Reproduce exactly the lines below, starting with the line that contains "Where should I click to: Click the red" and ending with the last line of the records, both included, and nothing else.

Collected data:
◇ ◇ ◇ ◇ ◇ ◇ ◇
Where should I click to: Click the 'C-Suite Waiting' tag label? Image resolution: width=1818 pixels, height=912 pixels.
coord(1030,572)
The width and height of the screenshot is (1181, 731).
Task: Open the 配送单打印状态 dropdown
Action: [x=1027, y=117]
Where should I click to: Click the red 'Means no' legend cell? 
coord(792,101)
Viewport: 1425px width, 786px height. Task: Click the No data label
◇ ◇ ◇ ◇ ◇ ◇ ◇
**Response area**:
Where should I click to: Click the red 'Means no' legend cell? 
coord(792,101)
Viewport: 1425px width, 786px height. Task: Click the No data label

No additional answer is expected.